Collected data
________________

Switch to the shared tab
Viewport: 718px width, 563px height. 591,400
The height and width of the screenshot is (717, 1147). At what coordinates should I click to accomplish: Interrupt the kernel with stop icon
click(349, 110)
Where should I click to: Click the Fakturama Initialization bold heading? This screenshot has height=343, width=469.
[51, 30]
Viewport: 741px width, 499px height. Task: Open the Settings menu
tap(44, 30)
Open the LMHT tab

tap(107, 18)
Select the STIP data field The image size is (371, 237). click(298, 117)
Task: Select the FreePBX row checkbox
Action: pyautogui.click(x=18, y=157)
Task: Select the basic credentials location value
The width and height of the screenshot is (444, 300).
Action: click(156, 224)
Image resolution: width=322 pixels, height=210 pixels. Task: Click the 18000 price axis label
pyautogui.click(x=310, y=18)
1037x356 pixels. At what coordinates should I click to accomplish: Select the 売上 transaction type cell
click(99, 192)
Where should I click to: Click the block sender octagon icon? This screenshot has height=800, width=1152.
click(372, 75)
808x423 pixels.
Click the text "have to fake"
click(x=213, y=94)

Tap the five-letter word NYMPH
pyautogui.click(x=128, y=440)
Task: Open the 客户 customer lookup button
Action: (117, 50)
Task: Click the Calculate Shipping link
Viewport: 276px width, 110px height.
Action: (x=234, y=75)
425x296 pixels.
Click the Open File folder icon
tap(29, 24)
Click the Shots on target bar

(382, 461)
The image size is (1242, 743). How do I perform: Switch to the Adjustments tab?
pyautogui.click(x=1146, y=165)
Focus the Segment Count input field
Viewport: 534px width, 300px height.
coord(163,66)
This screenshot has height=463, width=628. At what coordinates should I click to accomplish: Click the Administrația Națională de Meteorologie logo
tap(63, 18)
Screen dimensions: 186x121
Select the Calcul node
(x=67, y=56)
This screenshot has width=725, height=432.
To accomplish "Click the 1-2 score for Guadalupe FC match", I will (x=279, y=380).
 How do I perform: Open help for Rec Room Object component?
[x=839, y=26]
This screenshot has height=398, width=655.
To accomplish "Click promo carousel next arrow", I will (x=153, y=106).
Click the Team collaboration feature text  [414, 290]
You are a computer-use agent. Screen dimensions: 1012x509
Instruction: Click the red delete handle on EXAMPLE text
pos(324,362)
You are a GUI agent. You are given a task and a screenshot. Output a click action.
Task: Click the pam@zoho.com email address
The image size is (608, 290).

________________

**EXERCISE AIM:**
Count the lines in the records above that contain "dimensions". Reply with the number only.

**WRITTEN SOLUTION:**
2